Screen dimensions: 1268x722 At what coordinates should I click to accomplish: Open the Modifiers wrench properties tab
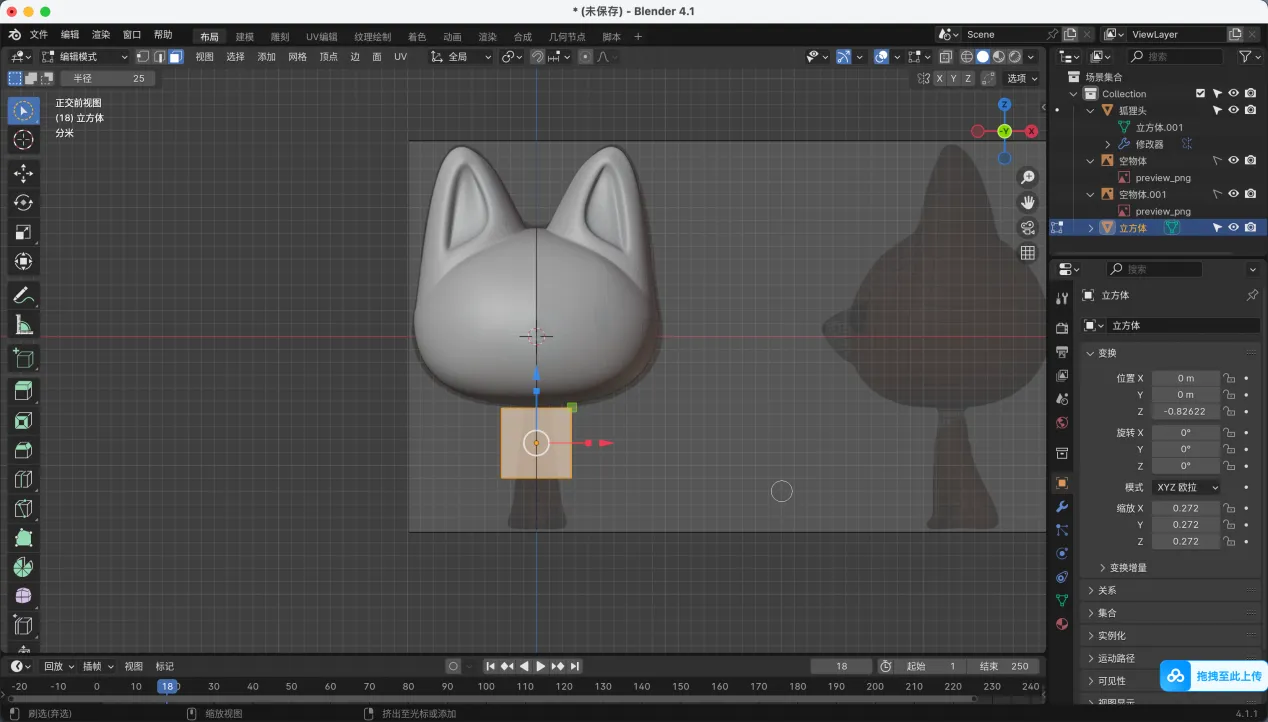(x=1062, y=507)
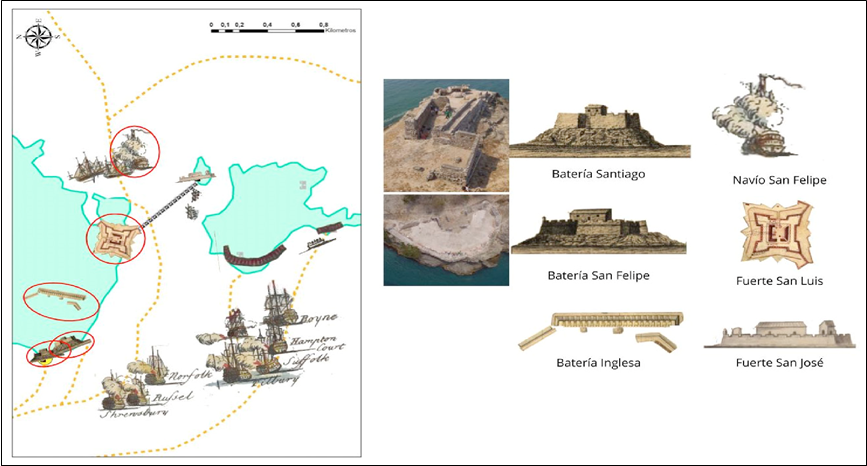Open the upper aerial photo of the fort
This screenshot has height=466, width=867.
(x=446, y=135)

• The exercise
Can you reproduce the whole listing above word for word, leaving out the pictures?

• Output of the exercise
Screen dimensions: 1268x722 At what coordinates should I click to accomplish: Open the Modifiers wrench properties tab
(x=1062, y=507)
Open the upper aerial photo of the fort
This screenshot has height=466, width=867.
(x=446, y=135)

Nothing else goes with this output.